Selain IP, DHCP Server di MikroTik juga akan mengirimkan Default Gateway dan DNS Server. Gateway ini biasanya mengarah ke alamat IP router MikroTik itu sendiri, supaya klien bisa mengakses jaringan di luar subnet lokal. DNS yang diberikan bisa berasal dari DNS MikroTik, DNS ISP, atau DNS publik, tergantung kebijakan jaringan yang kamu inginkan. Dengan demikian, begitu klien menerima lease, ia tidak hanya “punya IP”, tetapi juga langsung tahu “jalan keluar jaringan” dan “cara menerjemahkan nama domain”.
Dalam skenario tertentu, DHCP perlu mengirim informasi tambahan yang tidak selalu standar pada jaringan kecil. Di sinilah DHCP Options berperan. MikroTik mendukung pengiriman opsi tambahan sesuai standar, misalnya domain name, WINS server, atau parameter booting jaringan untuk perangkat khusus. Fitur ini biasanya lebih sering terasa manfaatnya ketika kamu mengelola jaringan enterprise, lab praktikum, atau lingkungan yang punya kebutuhan otomasi tertentu.
Ada juga situasi di mana DHCP Server tidak berada di segmen jaringan yang sama dengan klien. Pada desain jaringan yang sudah tersegmentasi—misalnya antar-VLAN atau antar-subnet—broadcast DHCP dari klien tidak akan menyeberang router secara otomatis. Dalam kondisi seperti ini, MikroTik dapat menjalankan peran DHCP Relay, yaitu meneruskan permintaan DHCP dari klien ke server DHCP yang berada di jaringan lain. Ini sangat umum pada jaringan skala menengah-besar agar pengelolaan IP tetap terpusat tanpa harus menaruh DHCP Server di setiap segmen.
Sementara itu, peran MikroTik tidak selalu sebagai pemberi IP. Dalam banyak jaringan rumahan atau koneksi ke ISP, router MikroTik justru berada di sisi penerima konfigurasi. Di sini, DHCP Client digunakan agar MikroTik mendapatkan IP, gateway, dan DNS otomatis dari perangkat upstream seperti modem atau router milik ISP. Opsi seperti Use Peer DNS dan Use Peer NTP menentukan apakah MikroTik akan memakai DNS dan NTP yang diberikan oleh pihak upstream atau tetap menggunakan konfigurasi manual yang kita tentukan sendiri.

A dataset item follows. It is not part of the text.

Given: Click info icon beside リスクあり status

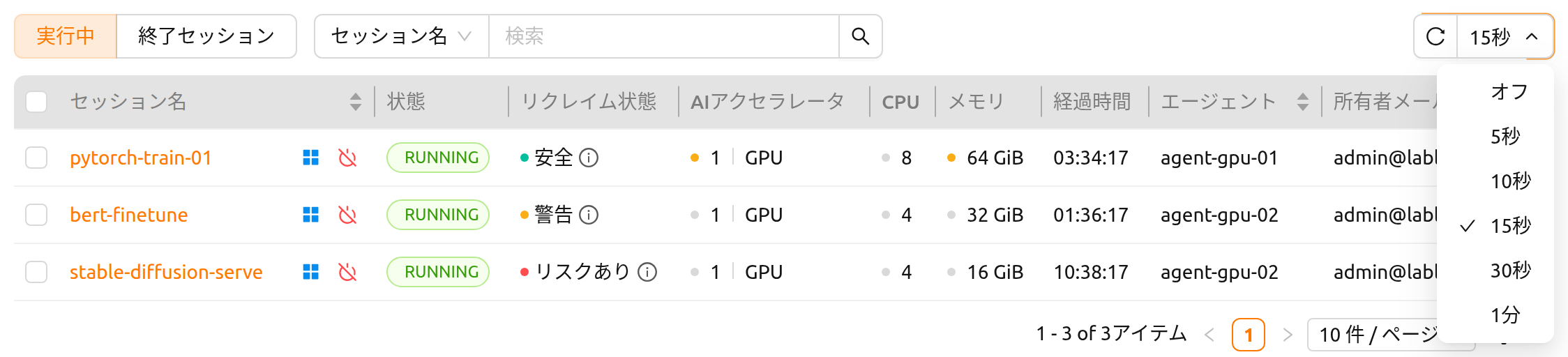Looking at the screenshot, I should [648, 272].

Pengaturan ini penting karena berpengaruh langsung ke stabilitas resolusi DNS, sinkronisasi waktu, dan akurasi log sistem.

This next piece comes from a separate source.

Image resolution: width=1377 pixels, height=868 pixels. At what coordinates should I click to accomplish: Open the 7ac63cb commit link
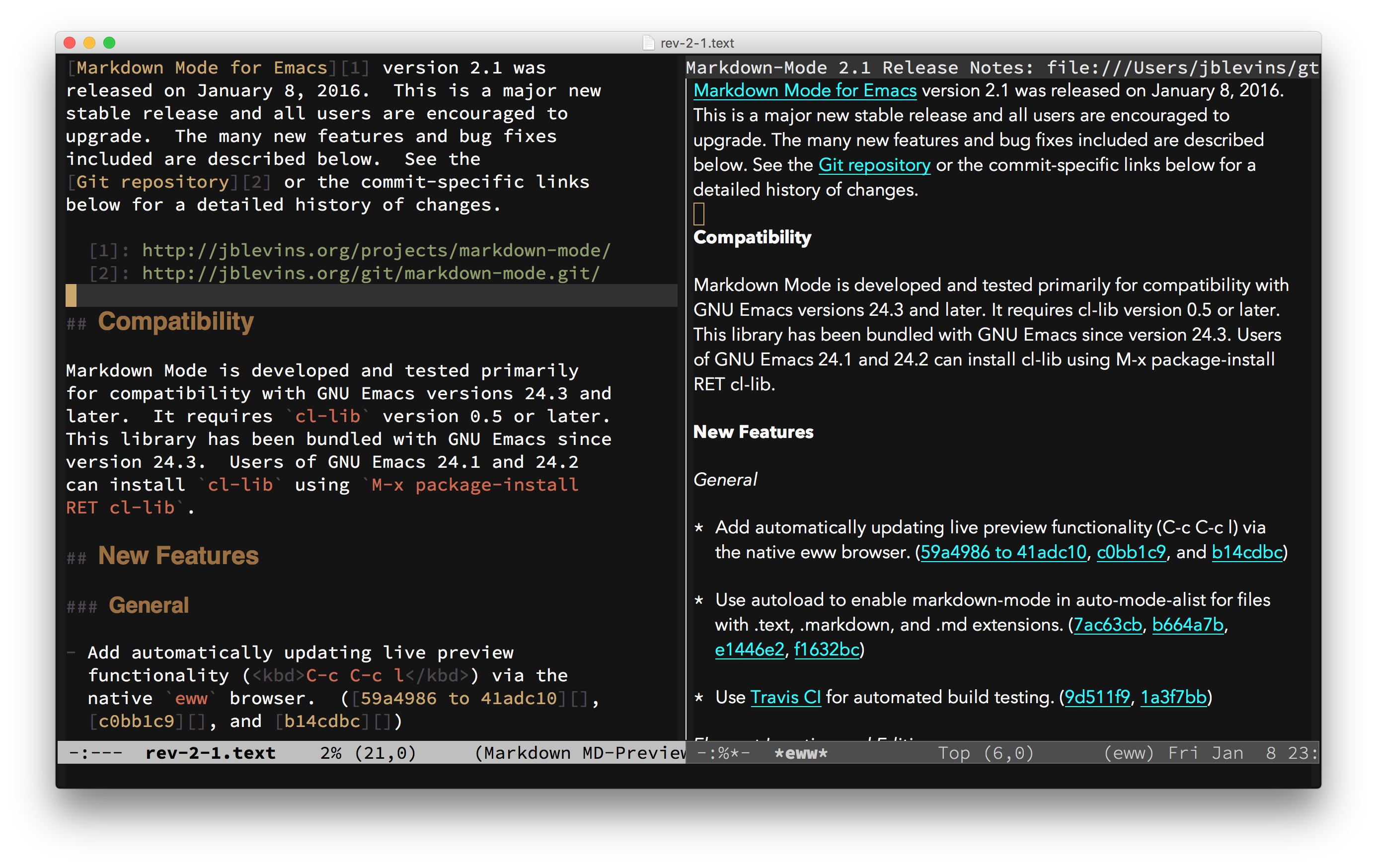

Untuk menjaga keamanan dan kedisiplinan akses di Layer 2, ada fitur seperti Add ARP for Lease. Ketika opsi ini digunakan, MikroTik dapat menambahkan entri ARP secara otomatis untuk klien yang mendapatkan lease resmi. Dalam skenario tertentu, ini membantu mengurangi risiko spoofing atau perangkat “nakal” yang mencoba memakai IP tanpa prosedur yang benar.

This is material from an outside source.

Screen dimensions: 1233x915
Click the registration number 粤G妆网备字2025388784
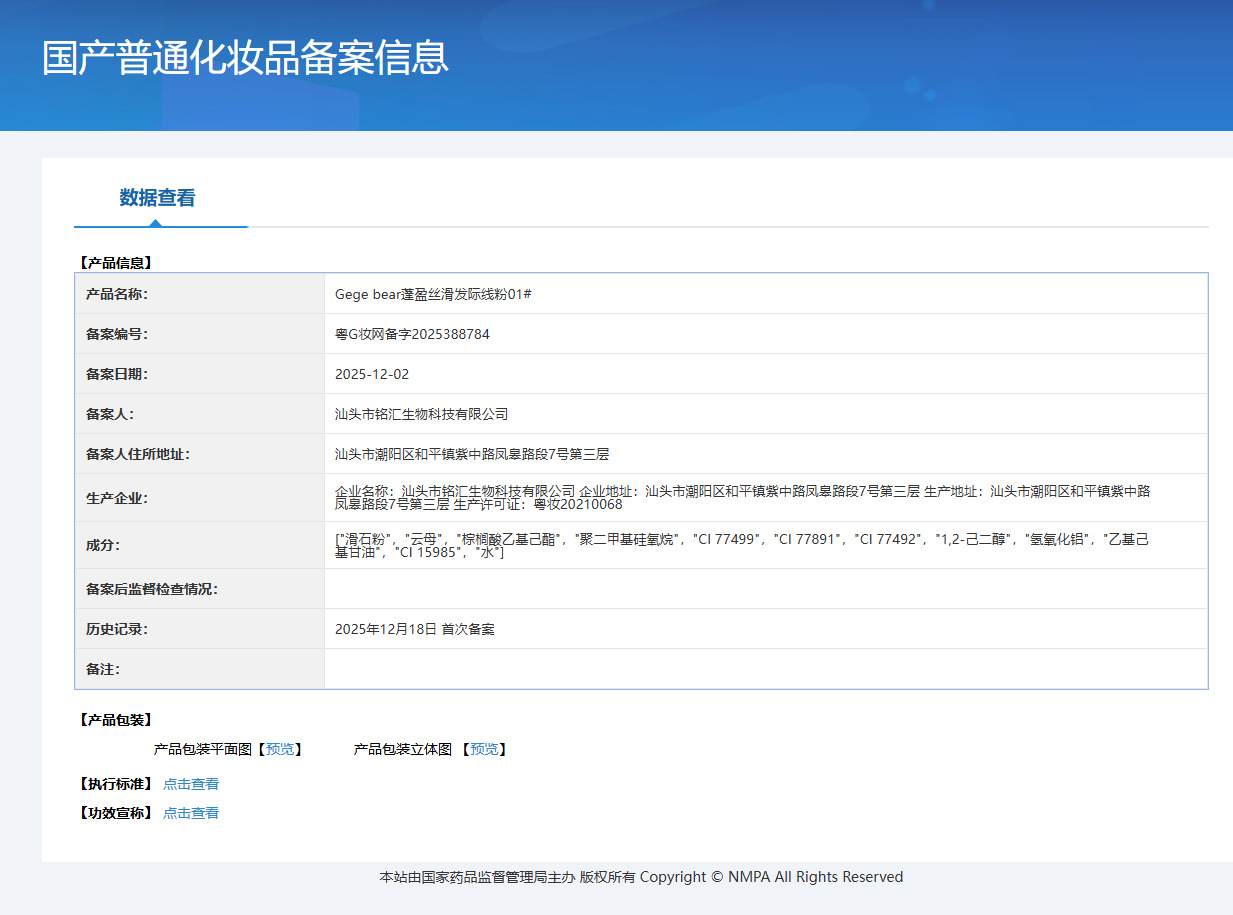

Jika kamu ingin kontrol yang lebih ketat terhadap perangkat tertentu—seperti printer, CCTV, server lokal, atau mesin absensi—Static Lease adalah pilihan yang paling praktis. Dengan static lease, perangkat akan selalu mendapat IP yang sama berdasarkan MAC address, sehingga integrasi layanan dan manajemen perangkat menjadi lebih konsisten.
Terakhir, MikroTik menyediakan kemampuan otomasi melalui Event Script pada DHCP. Ini memungkinkan administrator menjalankan skrip saat lease diberikan, diperbarui, atau dicabut. Pada jaringan yang lebih advance, fitur ini bisa dipakai untuk pencatatan log khusus, pemicu notifikasi, atau integrasi dengan sistem manajemen jaringan yang lebih besar.